__SUPPLIED RECORDS__
——
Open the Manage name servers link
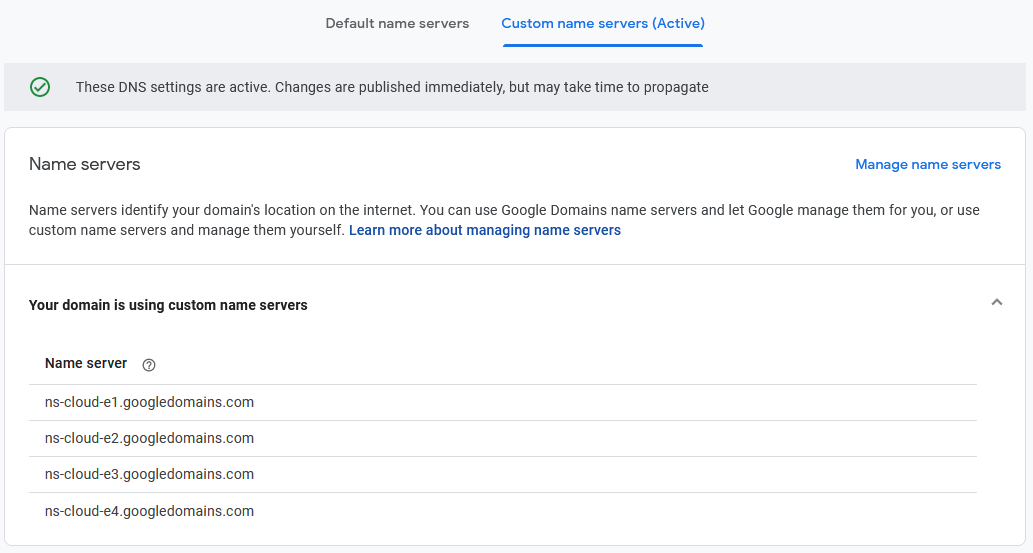 tap(927, 164)
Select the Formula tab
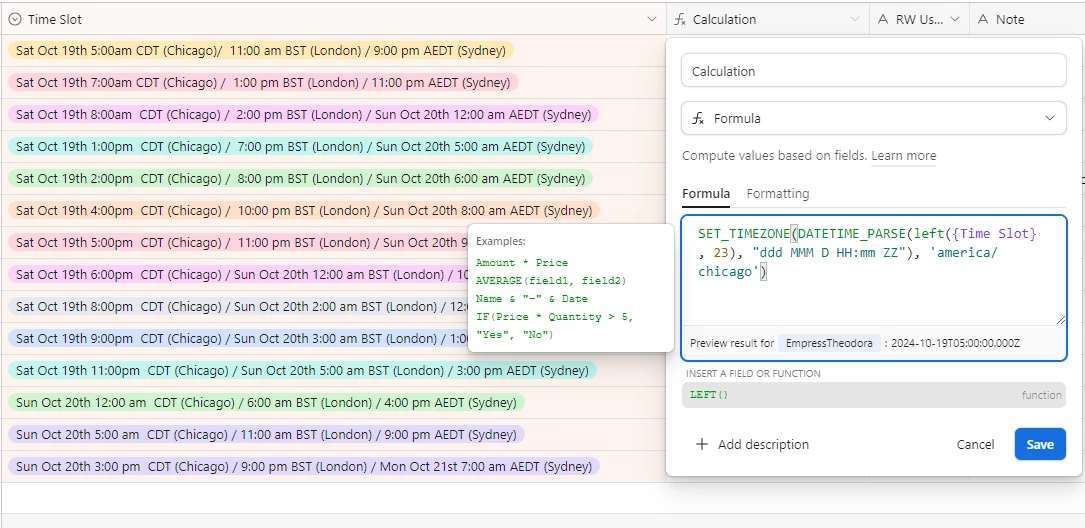The height and width of the screenshot is (528, 1085). (x=706, y=194)
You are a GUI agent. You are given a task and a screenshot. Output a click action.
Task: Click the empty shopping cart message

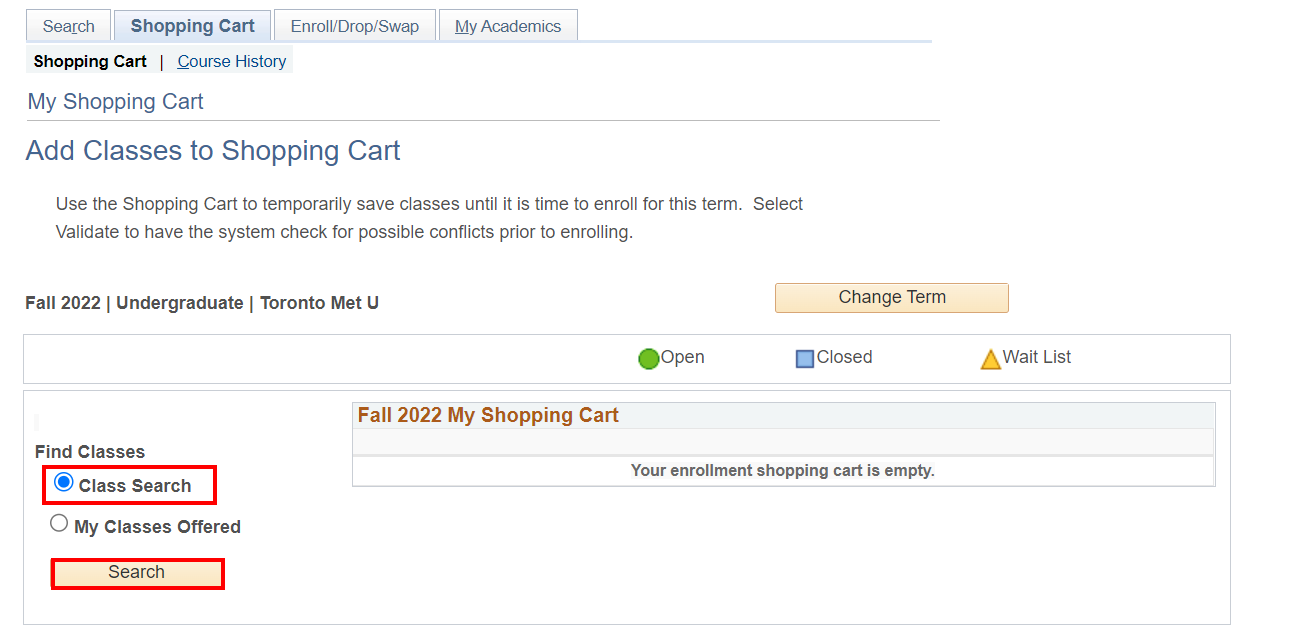[x=782, y=470]
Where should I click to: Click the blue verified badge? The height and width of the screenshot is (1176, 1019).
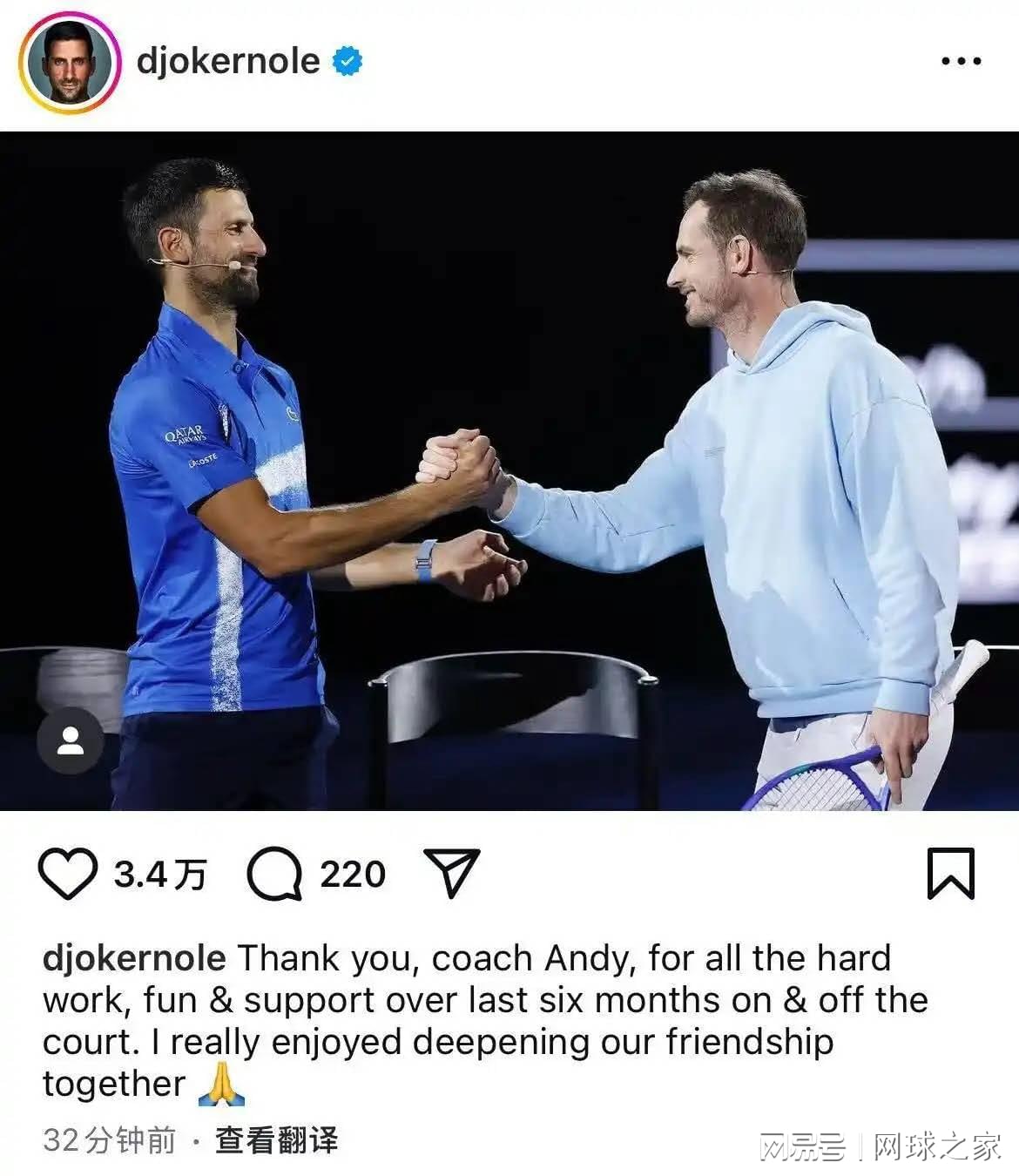[347, 61]
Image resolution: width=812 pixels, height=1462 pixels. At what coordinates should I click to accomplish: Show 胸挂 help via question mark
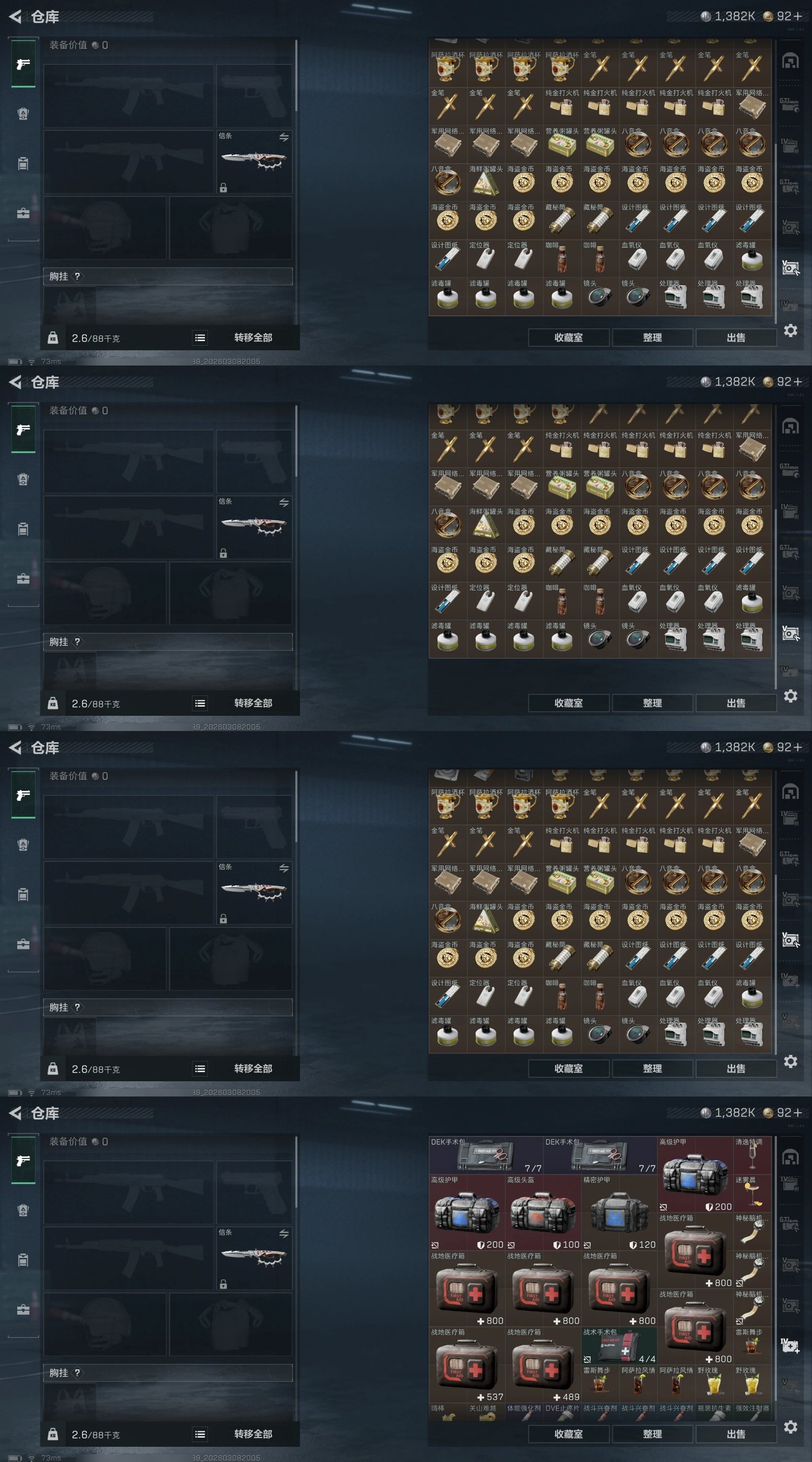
——
__PROBLEM DETAILS__
Every line in the records is to be retyped exactly as it stands; the pictures stay out.

__ANSWER SPACE__
Open the Manage name servers link
 tap(927, 164)
Select the Formula tab
The height and width of the screenshot is (528, 1085). (x=706, y=194)
You are a GUI agent. You are given a task and a screenshot. Output a click action.
Task: Click the empty shopping cart message

[x=782, y=470]
Where should I click to: Click the blue verified badge? The height and width of the screenshot is (1176, 1019).
[347, 61]
Image resolution: width=812 pixels, height=1462 pixels. At what coordinates should I click to accomplish: Show 胸挂 help via question mark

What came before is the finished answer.